_READING TEXT_.

Big Analytics Roundup (March 21, 2016)
Minimal hard news this week, but some interesting survey results, analysis, articles, explainers and perspectives.
— On his personal blog, Will Kurt describes Bayesian reasoning in the Twilight Zone. I tried to learn Bayesian reasoning a few years ago, but it conflicted with my prior beliefs.
— Stack Overflow shares results from its 2016 Developer Survey. (h/t Thomas Ott) Key bits:
- Most popular technologies for math and data: Python and SQL.
- Top paying technologies: Spark and Scala.
- Top paying tech for data scientists: Scala, Spark and Hadoop.
- Top tech stack for data scientists: Python + R + SQL.
- Top development environments for data scientists: (1) Vim; (2) Notepad++; (3) RStudio; (4) IPython/Jupyter.
- Job priorities for data scientists: (1) Salary; (2) Building something that’s innovative.
- Biggest challenge at work (all respondents): Unrealistic expectations.
- Purchasing power of developers in South Africa: 25,713 Big Macs per year.
— MIT Technology Review summarizes a comparative analysis of the tweeps for Hillary Clinton and Donald Trump. Study authors use facial recognition to classify followers into demographic categories, with surprising findings.

_RAW DATA_.
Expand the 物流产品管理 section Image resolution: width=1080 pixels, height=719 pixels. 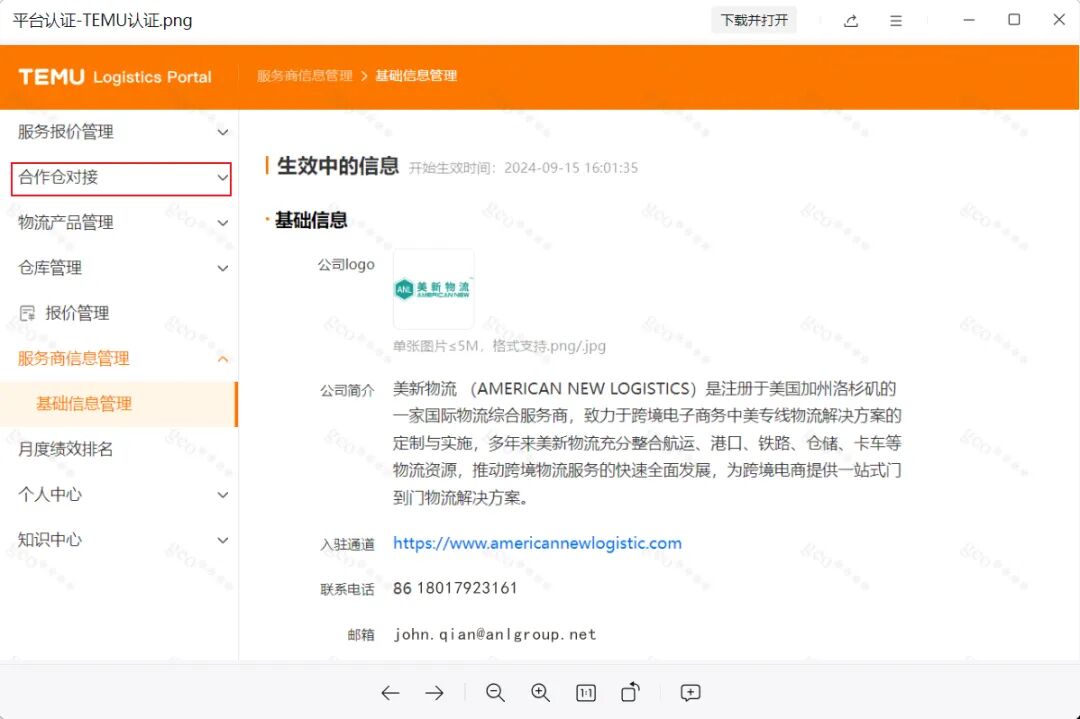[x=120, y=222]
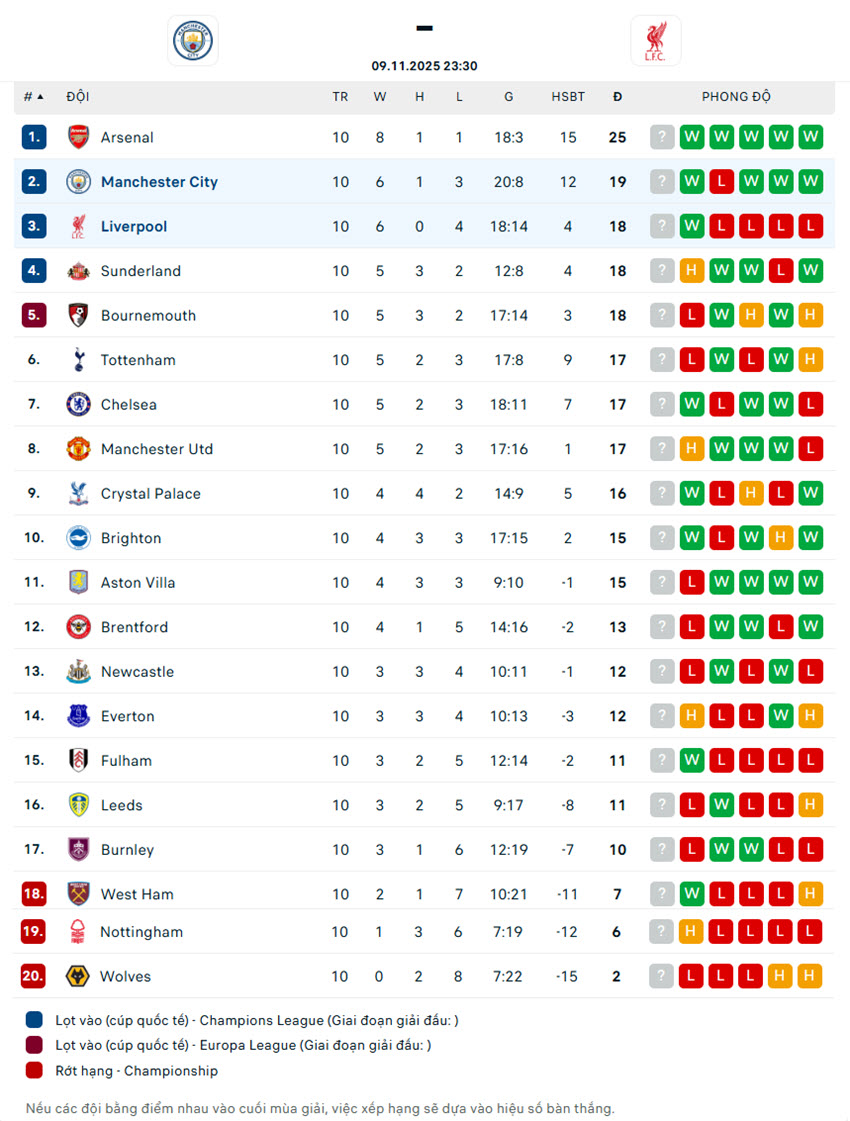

_INSTRUCTIONS FOR THE TASK_.
Please mark each statement yes or no depending on whether the analytics roundup agrees with it, and quote the words of the roundup that decide it.
1. The survey named Spark and Scala as the top paying technologies.
2. RStudio ranked first among development environments for data scientists.
3. Across all respondents, the biggest challenge at work was low salary.

_FINAL RESULT_.
1. Yes. "Top paying technologies: Spark and Scala."
2. No. "Top development environments for data scientists: (1) Vim"
3. No. "Biggest challenge at work (all respondents): Unrealistic expectations."